Water Generating Star

SUBHEAD: Star shooting intense water jets into space spotted by Herschel telescope. By Dean Praetorius on 17 June 2011 for Huffington Post - (http://www.huffingtonpost.com/2011/06/17/star-shooting-water-jets-herschel_n_879211.html) Image above: NASA image of water spouting star from original article. A star shooting water is almost an oxymoron.

But a young sun-like star seems to have been spotted 750 light-years from Earth doing just that, as researchers have apparently discovered, according to PopSci. Their findings indicate that the proto-star is shooting water from its poles at about 124,000 miles per hour.

Essentially, it's creating water bullets that it shoots deep into interstellar space, according to National Geographic. This star is no more than 100,000 years old, and is located in the northern constellation Perseus.

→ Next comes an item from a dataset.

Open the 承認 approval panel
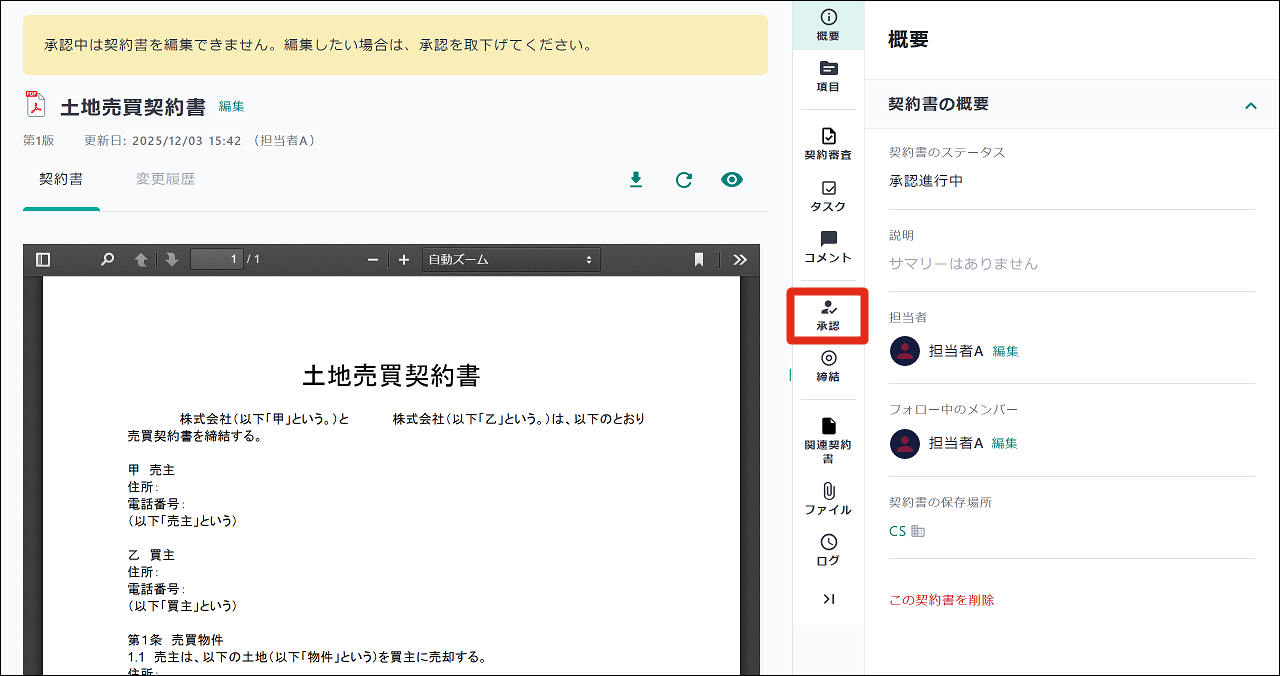 point(827,316)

The star was found by ESA’s Herschel Space Observatory, which was able to see through a dense layer of gas that surrounded it. According to PopSci, the telescope picked up the light signature of both hydrogen and oxygen which are coming together as liquid water before vaporizing near the massive jets of gas that spew from the the star's poles.

It's not until the water vapor is far from the star that it returns to a liquid state. At that point the water is moving at about 124,000 miles per hour, writes National Geographic. As Lars Kristensen, lead author of the study -- which has been accepted for publication in the journal Astronomy & Astrophysics -- points out, that's "about 80 times faster than bullets flying out of a machine gun."

The really interesting part of this discovery however, is just how far the water is propelled and the possibility that this stage may be a part of the life of many more protostars. If this is the case, the prospect of stars like these distributing water throughout the universe is incredible, considering the implications for life that water brings.